#### TASK REQUIREMENTS:
Whenever a line contains the string "computer", copy it out of the entries.

#### INFORMATION:
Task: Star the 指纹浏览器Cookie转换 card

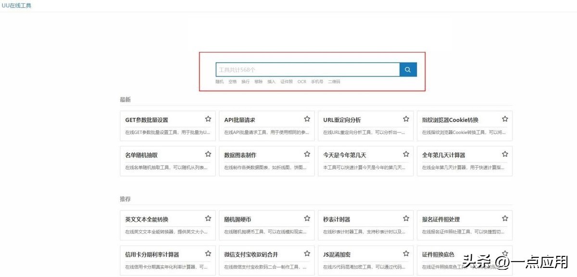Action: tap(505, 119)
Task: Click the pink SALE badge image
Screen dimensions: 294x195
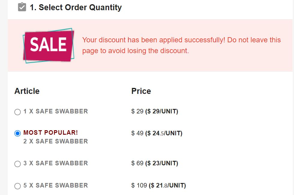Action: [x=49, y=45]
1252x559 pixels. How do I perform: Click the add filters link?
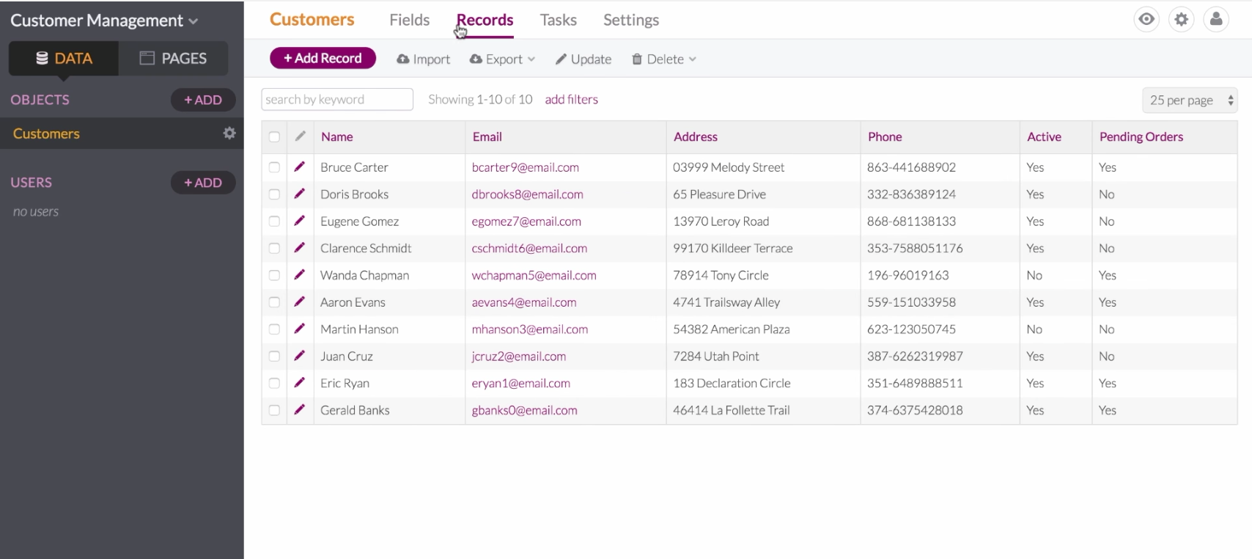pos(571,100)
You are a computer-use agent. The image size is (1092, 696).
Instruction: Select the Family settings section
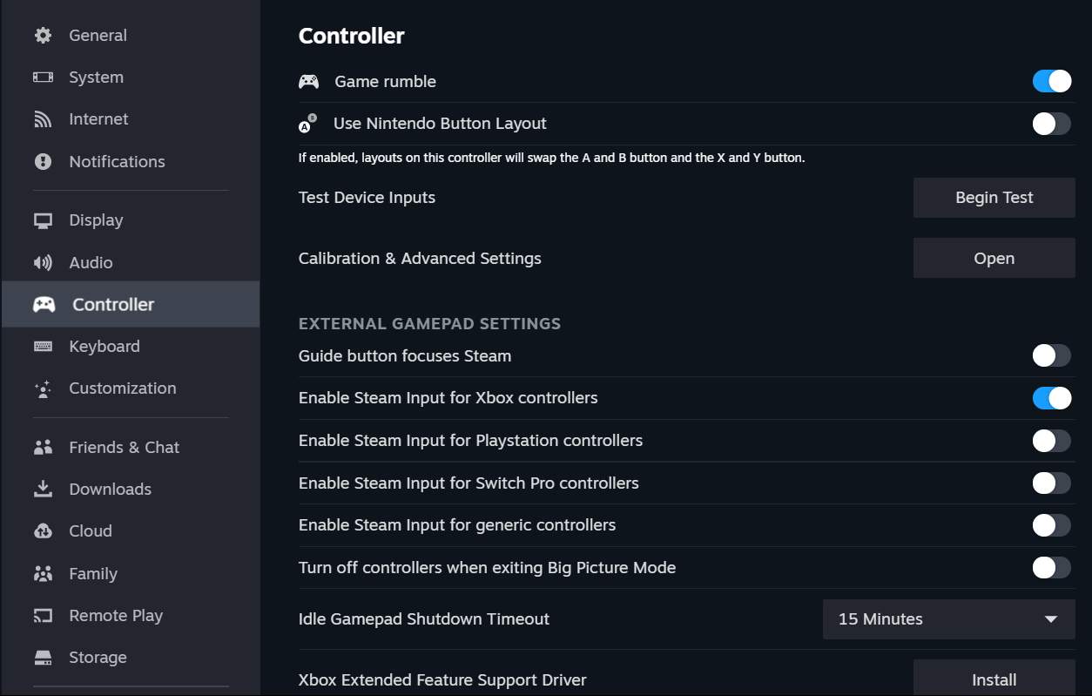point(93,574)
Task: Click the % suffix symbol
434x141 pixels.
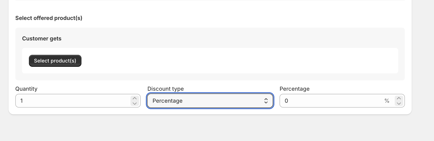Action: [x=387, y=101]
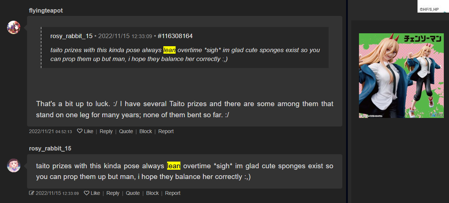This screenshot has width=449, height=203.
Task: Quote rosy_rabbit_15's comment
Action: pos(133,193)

---

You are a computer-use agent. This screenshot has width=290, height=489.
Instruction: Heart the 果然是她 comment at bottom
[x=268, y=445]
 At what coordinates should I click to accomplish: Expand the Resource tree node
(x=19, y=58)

#### ANSWER BELOW:
You are a computer-use agent. The image size is (1092, 696).
You are a computer-use agent. This screenshot has width=290, height=489.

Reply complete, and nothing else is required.